### Ausgangstext ###
Schon als Kind für Technik begeistert
Auch wenn Sushama bereits als Kind lieber mit Autos als mit Barbie-Puppen gespielt hat, war die Entscheidung eine HTL zu besuchen, eine eher spontane. „Das war in der Hauptschulzeit, da wusste ich noch nicht so genau, wohin es gehen soll. Aber ich habe es probiert und es hat mich immer mehr begeistert“, erinnert sie sich. Nach vier Jahren an der HTBLuVA Elektrotechnik in Salzburg, arbeitete Sushama als Elektrokonstrukteurin in Deutschland, wo sie erste Kontakte mit der Automobilbranche hatte. „Dort haben wir Anlagen für Unternehmen wie Audi und BMW gebaut und seitdem schlägt mein Herz für die Automobilbranche“, erklärt die 26-Jährige.
Der Traum von der Formel 1
Ihr großer Traum ist es, nach dem abgeschlossenen Master in der Formel 1 zu arbeiten: „Durch das racing team konnte ich auch schon einige Kontakte knüpfen.“ Der Bereich sei ihr eigentlich egal, Suspension und Powertrain finde sie aber besonders spannend. In Sachen Belastbarkeit ist Sushama bereits jetzt bestens für die Arbeitswelt gewappnet: „Zwischen zwölf und vierzehn Stunden dauert mein durchschnittlicher Tag an der FH und das halt nicht fünf, sondern sieben Mal in der Woche.“ Vereinzelt gäbe es dann aber schon einen freien Tag, an dem sie versucht, den Kopf frei zu bekommen.
### Bereitgestelltes Material ###
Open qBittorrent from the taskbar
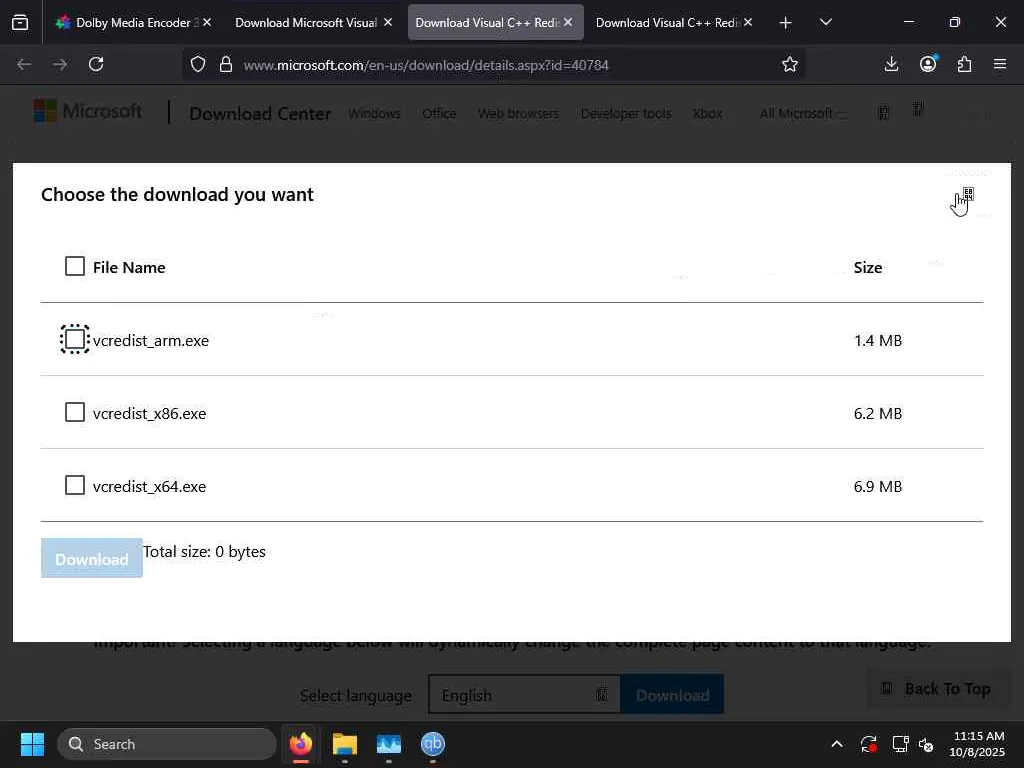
###
— Aufgaben —
1/ Wie lange dauert laut dem Ausgangstext Sushamas durchschnittlicher Tag an der FH?
2/ Entnimm dem Ausgangstext wörtlich die Passage von „Schon als Kind“ bis einschließlich „erklärt die 26-Jährige.“.

— Lösungen —
1/ Zwischen zwölf und vierzehn Stunden.

2/
Schon als Kind für Technik begeistert
Auch wenn Sushama bereits als Kind lieber mit Autos als mit Barbie-Puppen gespielt hat, war die Entscheidung eine HTL zu besuchen, eine eher spontane. „Das war in der Hauptschulzeit, da wusste ich noch nicht so genau, wohin es gehen soll. Aber ich habe es probiert und es hat mich immer mehr begeistert“, erinnert sie sich. Nach vier Jahren an der HTBLuVA Elektrotechnik in Salzburg, arbeitete Sushama als Elektrokonstrukteurin in Deutschland, wo sie erste Kontakte mit der Automobilbranche hatte. „Dort haben wir Anlagen für Unternehmen wie Audi und BMW gebaut und seitdem schlägt mein Herz für die Automobilbranche“, erklärt die 26-Jährige.